Objective A
Rename "Ordering" to "Comparison" in the records, from the line with "str (167, 513)" up to and including the line with "FromGlibPtrArrayContainerAsVec (175, 1815)", and give those lines again with nothing else changed.

Selected passage
☆ ☆ ☆ ☆ ☆
VVV near-IR (left panel) and Gaia DR 2 optical (right panel) PM-decontaminated CMD for the GC Patchick 99. The red dotted line is fitted by a PARSEC isochrone with age 10 Gyr and metallicity [Fe/H]= − 0.2 dex. The magenta points represent the position of RR Lyrae star members in the near-IR CMD.

4.2. Estimation of physical parameters for Patchick 99

Nowadays, a wide range of reddening maps exist, such as those by Schlafly & Finkbeiner (2011), Gonzalez et al. (2011, 2018), Minniti et al. (2018), Soto et al. (2019), and Saito et al. (2020). We estimate the reddening and the extinction toward this GC following Ruiz-Dern et al. (2018) and we benefit from the clear position of the RC in the CMDs. We adopt the intrinsic RC magnitude MKs = ( − 1.605 ± 0.009) mag and the intrinsic colour (J − Ks)0 = (0.66 ± 0.02) mag. Using the latter, we calculate a colour excess of E(J − Ks) = (0.12 ± 0.02) mag, in accordance with the adopted reddening map, and the extinction AKs = 0.72 × E(J − Ks) = (0.09 ± 0.01) mag (Cardelli et al. 1989). Consequently, we use these values in order to determine distances: we measure a distance modulus (m − M)0 = (14.02 ± 0.01) mag equivalent to a heliocentric distance D = (6.4 ± 0.2) kpc.
☆ ☆ ☆ ☆ ☆
Records from a dataset:
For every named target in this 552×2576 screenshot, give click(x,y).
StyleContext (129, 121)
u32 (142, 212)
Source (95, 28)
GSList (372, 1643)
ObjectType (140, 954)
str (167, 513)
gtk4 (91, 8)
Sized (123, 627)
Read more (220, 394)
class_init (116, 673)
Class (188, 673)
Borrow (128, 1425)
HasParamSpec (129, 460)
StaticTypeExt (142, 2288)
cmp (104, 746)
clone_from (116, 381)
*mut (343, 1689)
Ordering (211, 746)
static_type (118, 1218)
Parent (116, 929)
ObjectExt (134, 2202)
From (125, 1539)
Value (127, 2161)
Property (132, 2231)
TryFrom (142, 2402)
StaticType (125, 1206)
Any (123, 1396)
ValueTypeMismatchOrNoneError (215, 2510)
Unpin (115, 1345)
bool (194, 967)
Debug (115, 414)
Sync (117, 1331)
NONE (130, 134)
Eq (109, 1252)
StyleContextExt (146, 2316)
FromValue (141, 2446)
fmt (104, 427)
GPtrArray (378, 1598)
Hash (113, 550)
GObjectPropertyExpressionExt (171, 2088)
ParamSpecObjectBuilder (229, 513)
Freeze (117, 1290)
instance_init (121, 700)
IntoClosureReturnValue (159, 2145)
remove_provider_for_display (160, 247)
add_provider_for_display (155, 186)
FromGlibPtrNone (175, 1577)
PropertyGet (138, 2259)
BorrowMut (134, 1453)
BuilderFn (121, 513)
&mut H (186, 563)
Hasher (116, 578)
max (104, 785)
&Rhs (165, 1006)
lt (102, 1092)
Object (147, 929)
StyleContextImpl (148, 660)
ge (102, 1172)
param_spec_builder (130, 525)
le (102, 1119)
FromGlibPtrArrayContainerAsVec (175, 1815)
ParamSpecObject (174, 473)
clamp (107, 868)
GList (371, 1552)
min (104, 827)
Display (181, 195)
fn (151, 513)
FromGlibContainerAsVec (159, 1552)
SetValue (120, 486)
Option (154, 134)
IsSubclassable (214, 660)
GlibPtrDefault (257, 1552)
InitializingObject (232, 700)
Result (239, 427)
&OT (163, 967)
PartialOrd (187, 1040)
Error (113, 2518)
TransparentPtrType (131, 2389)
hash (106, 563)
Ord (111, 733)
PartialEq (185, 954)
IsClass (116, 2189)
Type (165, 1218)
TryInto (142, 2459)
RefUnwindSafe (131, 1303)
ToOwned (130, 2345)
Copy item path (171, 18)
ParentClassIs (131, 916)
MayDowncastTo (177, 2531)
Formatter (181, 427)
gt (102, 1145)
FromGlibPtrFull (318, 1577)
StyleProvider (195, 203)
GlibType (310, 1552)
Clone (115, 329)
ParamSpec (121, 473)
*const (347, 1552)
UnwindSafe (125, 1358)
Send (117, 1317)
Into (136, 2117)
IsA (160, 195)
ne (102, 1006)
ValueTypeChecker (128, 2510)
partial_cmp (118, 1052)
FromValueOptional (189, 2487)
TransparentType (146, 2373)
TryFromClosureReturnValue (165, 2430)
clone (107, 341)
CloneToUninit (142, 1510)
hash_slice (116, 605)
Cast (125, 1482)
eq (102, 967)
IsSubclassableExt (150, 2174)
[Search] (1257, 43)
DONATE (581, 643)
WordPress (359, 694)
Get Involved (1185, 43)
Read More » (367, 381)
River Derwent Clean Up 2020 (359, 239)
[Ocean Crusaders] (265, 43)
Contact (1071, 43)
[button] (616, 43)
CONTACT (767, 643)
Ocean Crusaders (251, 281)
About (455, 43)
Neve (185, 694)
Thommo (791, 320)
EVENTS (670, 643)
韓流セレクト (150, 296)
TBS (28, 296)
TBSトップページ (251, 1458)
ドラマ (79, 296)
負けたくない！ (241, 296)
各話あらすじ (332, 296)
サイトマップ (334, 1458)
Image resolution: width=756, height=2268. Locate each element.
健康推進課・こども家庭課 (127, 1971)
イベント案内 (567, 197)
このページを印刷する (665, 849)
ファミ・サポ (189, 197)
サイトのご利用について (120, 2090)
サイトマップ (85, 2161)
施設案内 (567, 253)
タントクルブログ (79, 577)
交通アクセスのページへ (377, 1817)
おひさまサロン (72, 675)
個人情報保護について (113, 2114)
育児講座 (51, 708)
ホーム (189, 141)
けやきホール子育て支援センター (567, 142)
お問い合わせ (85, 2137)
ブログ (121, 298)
☆ ☆ ☆ ☆ ☆
Objective B
Summarize the passage on Patchick 99 in two sentences.

Finished answer A
str (167, 513)
gtk4 (91, 8)
Sized (123, 627)
Read more (220, 394)
class_init (116, 673)
Class (188, 673)
Borrow (128, 1425)
HasParamSpec (129, 460)
StaticTypeExt (142, 2288)
cmp (104, 746)
clone_from (116, 381)
*mut (343, 1689)
Comparison (211, 746)
static_type (118, 1218)
Parent (116, 929)
ObjectExt (134, 2202)
From (125, 1539)
Value (127, 2161)
Property (132, 2231)
TryFrom (142, 2402)
StaticType (125, 1206)
Any (123, 1396)
ValueTypeMismatchOrNoneError (215, 2510)
Unpin (115, 1345)
bool (194, 967)
Debug (115, 414)
Sync (117, 1331)
NONE (130, 134)
Eq (109, 1252)
StyleContextExt (146, 2316)
FromValue (141, 2446)
fmt (104, 427)
GPtrArray (378, 1598)
Hash (113, 550)
GObjectPropertyExpressionExt (171, 2088)
ParamSpecObjectBuilder (229, 513)
Freeze (117, 1290)
instance_init (121, 700)
IntoClosureReturnValue (159, 2145)
remove_provider_for_display (160, 247)
add_provider_for_display (155, 186)
FromGlibPtrNone (175, 1577)
PropertyGet (138, 2259)
BorrowMut (134, 1453)
BuilderFn (121, 513)
&mut H (186, 563)
Hasher (116, 578)
max (104, 785)
&Rhs (165, 1006)
lt (102, 1092)
Object (147, 929)
StyleContextImpl (148, 660)
ge (102, 1172)
param_spec_builder (130, 525)
le (102, 1119)
FromGlibPtrArrayContainerAsVec (175, 1815)

Finished answer B
The color-magnitude diagrams of the globular cluster Patchick 99 are fitted by a PARSEC isochrone with an age of 10 Gyr and [Fe/H] = −0.2 dex. Using the red clump's position, the authors find a color excess E(J − Ks) = (0.12 ± 0.02) mag, an extinction AKs = (0.09 ± 0.01) mag and a distance modulus of (14.02 ± 0.01) mag, equivalent to a heliocentric distance of (6.4 ± 0.2) kpc.